Came on for consideration the motion for summary judgment filed by defendant, Arlington Independent School District, as to all claims and causes of action brought against it by plaintiff, Devon Enterprises, LLC d/b/a Alliance Bus Charters. Plaintiff filed a response, and defendant filed a reply. Having considered all of the parties' filings, as well as the summary judgment record and applicable legal authorities, the court concludes that the summary judgment motion should be granted.

I.


Plaintiff's Claims

Plaintiff initiated this action by filing its original complaint on September 22, 2011, alleging that defendant refused to employ it as an approved bus carrier solely on the basis of its petition in bankruptcy. Plaintiff asserted claims and causes of action against defendant for violations of the Bankruptcy Code, 11 U.S.C. § 525(a), and for violations of § 44.031 of the Texas Education Code. Plaintiff sought injunctive relief, monetary damages, and attorney's fees.

II.


The Motion for Summary Judgment

Defendant contends that it is entitled to summary judgment on the following grounds: defendant did not deny plaintiff a contract for bus service solely on the basis of its bankruptcy; plaintiff is not entitled to damages; plaintiff's claims are untimely; defendant's actions did not violate the competitive bidding provisions of the Texas Education Code; and, plaintiff is not entitled to injunctive relief.

III.


Undisputed Facts

The following facts are undisputed in the summary judgment record:

At the time of the events giving rise to this litigation, plaintiff was a charter bus company providing bus services to area school districts and others. Plaintiff was an approved charter bus carrier for defendant during the school years of 2007-2008, 2008-2009, and 2009-2010. On October 20, 2010, plaintiff filed a petition in bankruptcy under Chapter 11 of the United States Bankruptcy Code.

On October 26, 2010, defendant began accepting bids for its charter bus carrier contract for the 2010-2011 school year (the "11-45 Bid"). In reviewing plaintiff's submission for the 11-45 Bid, Betty Knox ("Knox"), defendant's then-Director of Purchasing, noted in plaintiff's submission a printout from the United States Department of Transportation ("U.S. DOT") indicating that plaintiff had reported an injury accident during the previous reporting period. Shortly after defendant began accepting submissions on the 11-45 Bid, an employee of a competing charter bus company sent an email to Knox, to which it attached documents indicating that plaintiff had filed a petition in bankruptcy and that plaintiff's authority to operate as a bus carrier had been suspended by the U.S. DOT in July 2010 and reinstated in August 2010. Knox and her supervisor, Anthony Drollinger ("Drollinger"), defendant's Executive Director of Finance, discussed these issues.
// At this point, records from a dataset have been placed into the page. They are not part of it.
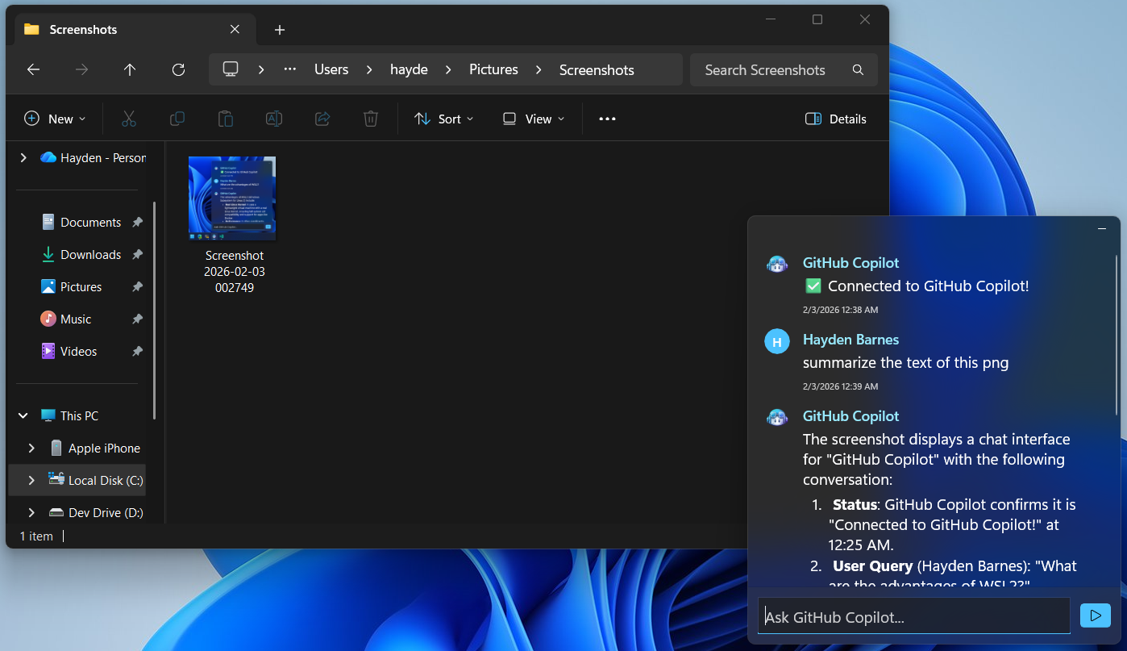
Task: Refresh the Screenshots folder view
Action: [x=178, y=69]
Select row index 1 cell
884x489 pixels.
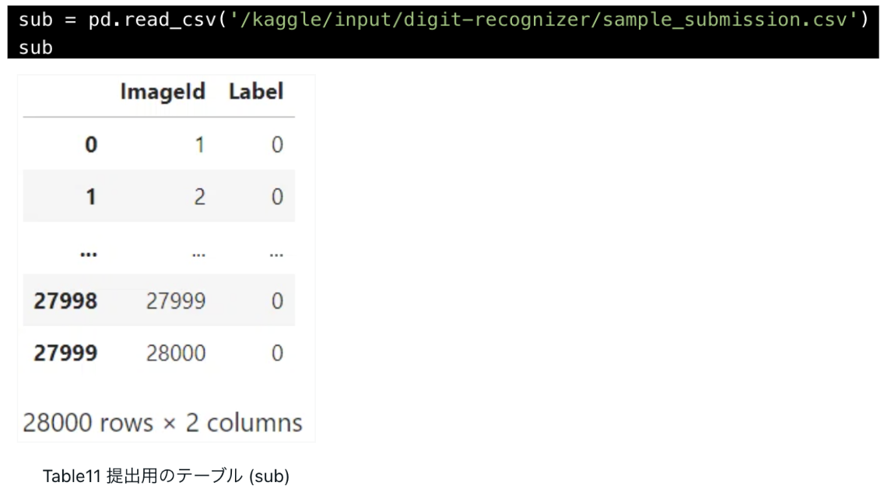(91, 196)
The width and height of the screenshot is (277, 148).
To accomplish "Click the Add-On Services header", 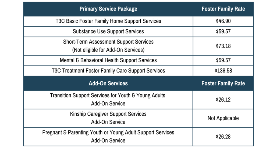I will click(108, 83).
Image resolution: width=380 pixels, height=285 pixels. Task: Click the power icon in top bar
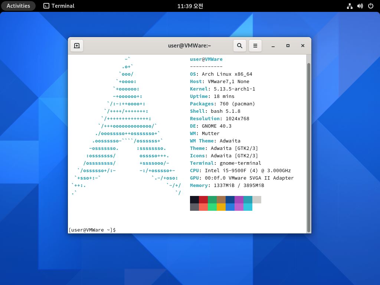click(370, 6)
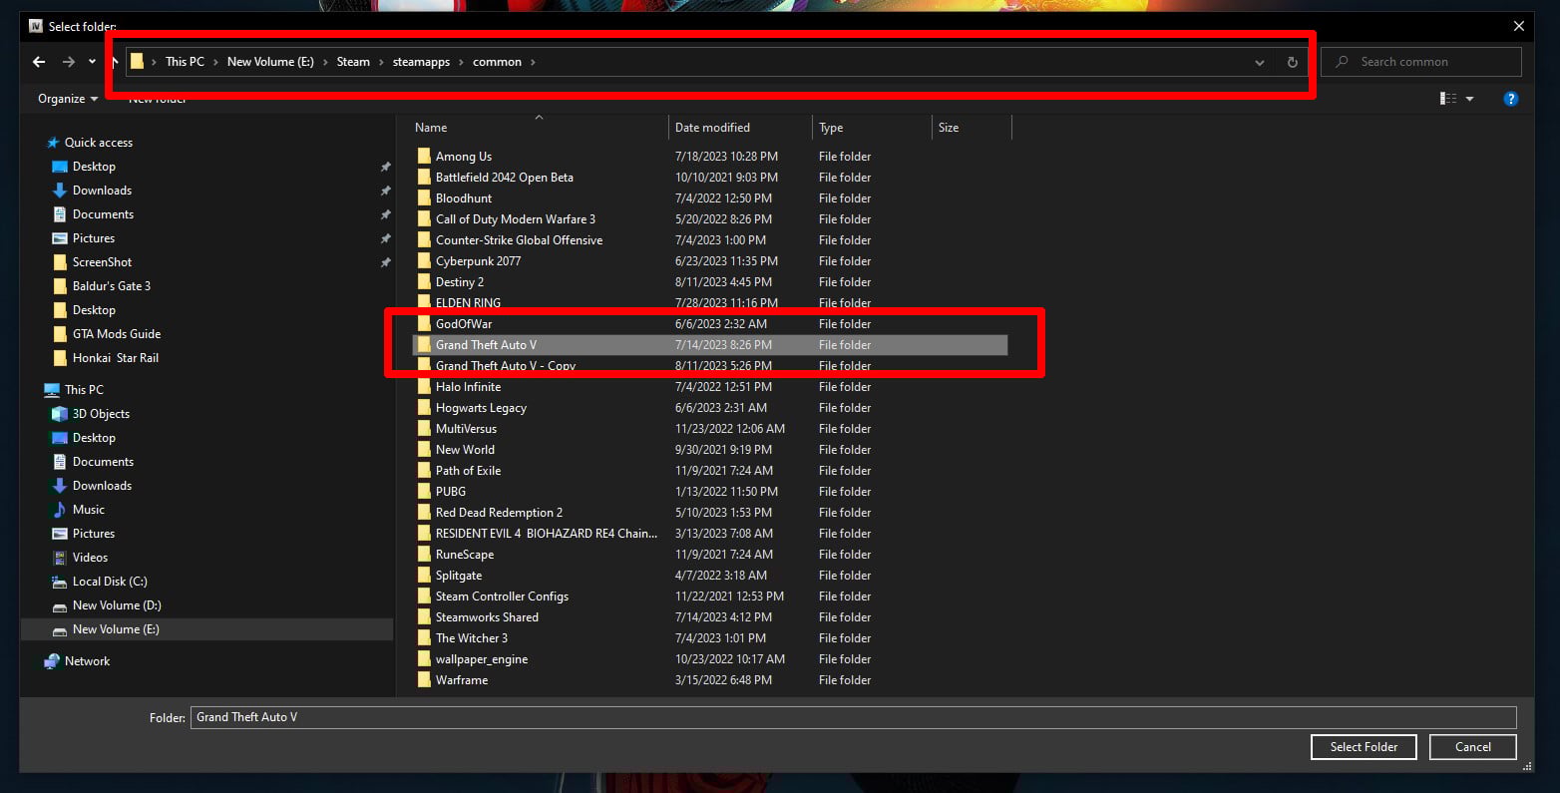Open Local Disk (C:) in the sidebar

click(x=108, y=581)

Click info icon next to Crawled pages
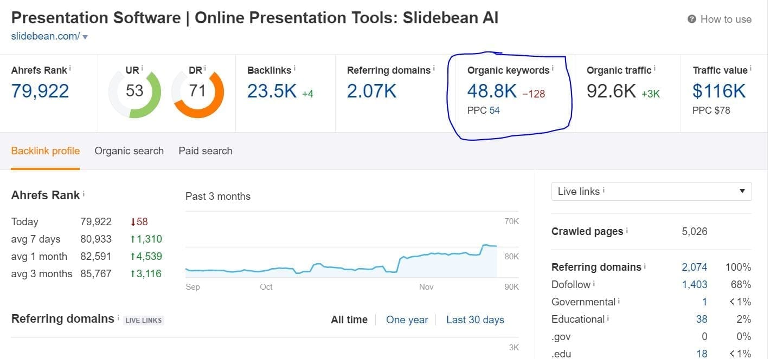tap(627, 230)
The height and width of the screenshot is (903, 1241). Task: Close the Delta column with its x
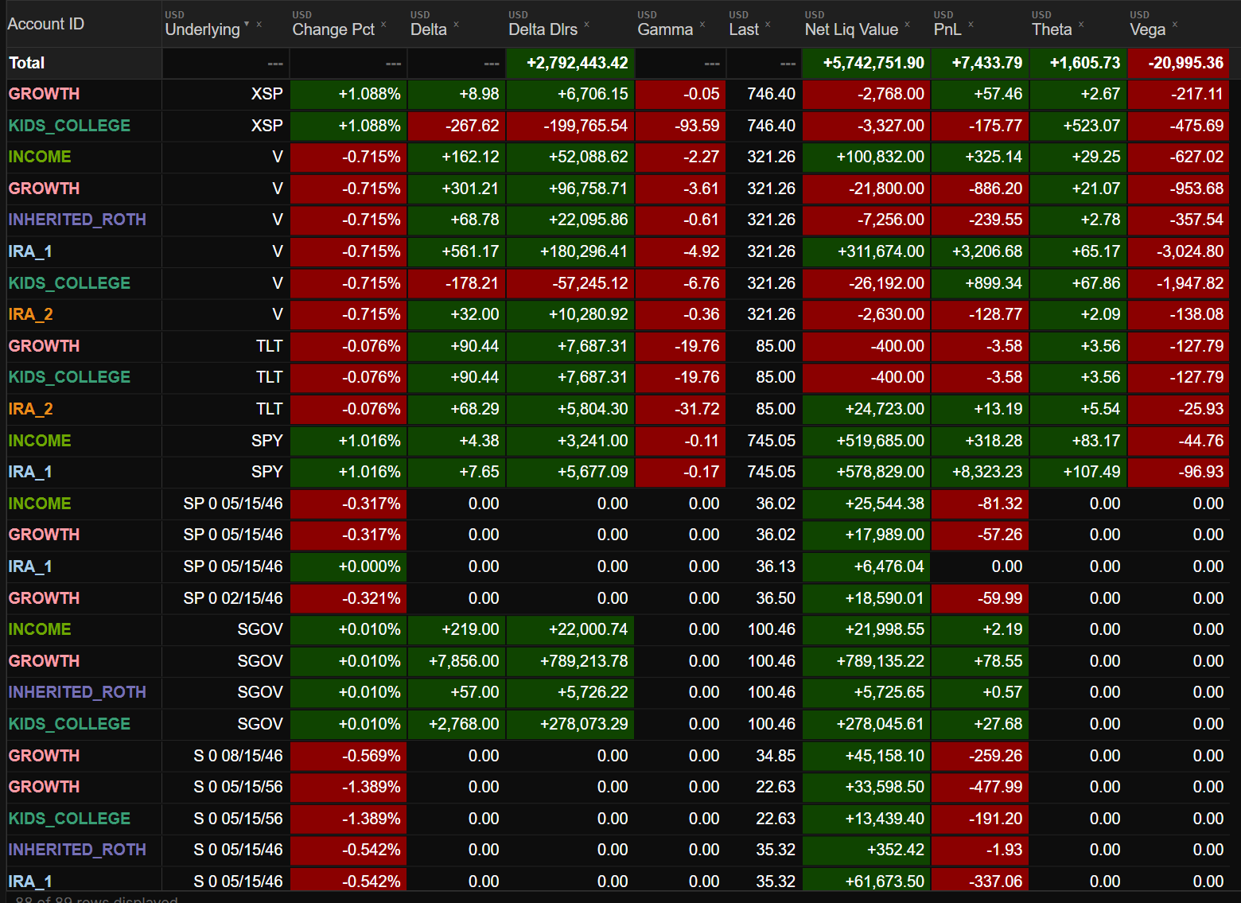point(456,25)
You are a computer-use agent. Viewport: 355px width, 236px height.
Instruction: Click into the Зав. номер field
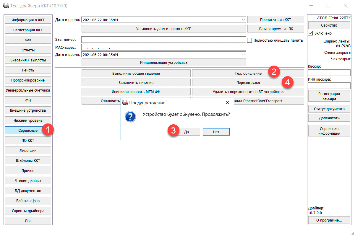coord(163,40)
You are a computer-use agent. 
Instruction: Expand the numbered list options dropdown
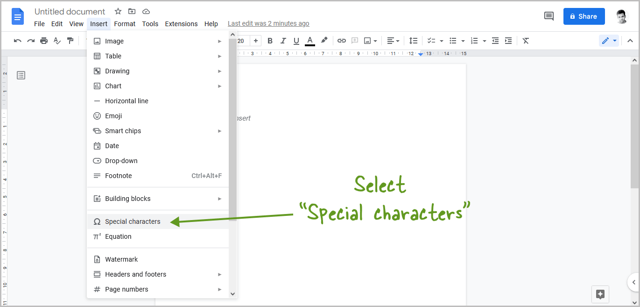tap(484, 41)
Defendant's employees were also aware that in December 2009 one of plaintiff's buses had broken down in El Paso, Texas, while transporting defendant's students from Arlington to Phoenix, Arizona. Plaintiff arranged for an unauthorized carrier to drive defendant's students the remainder of the trip from El Paso to Phoenix. Knox and Drollinger were also aware of plaintiff's ongoing difficulty maintaining on file a valid certificate of insurance, as required for any bus company that contracted to provide services to defendant.

Knox and Drollinger also discussed the foregoing safety issues with Cindy Powell ("Powell"), an assistant superintendent. Around November 2, 2010, Knox and Drollinger telephoned Richard Bastow ("Bastow"), plaintiff's president and owner, to inform him that they were not going to recommend plaintiff as an approved vendor for the 11-45 Bid. Following the telephone conversation, Bastow asked his bankruptcy attorney, Eric Liepins ("Liepins"), to send Knox a letter explaining plaintiff's Chapter 11 bankruptcy filing and plaintiff's obligations while operating during the pendency of the bankruptcy.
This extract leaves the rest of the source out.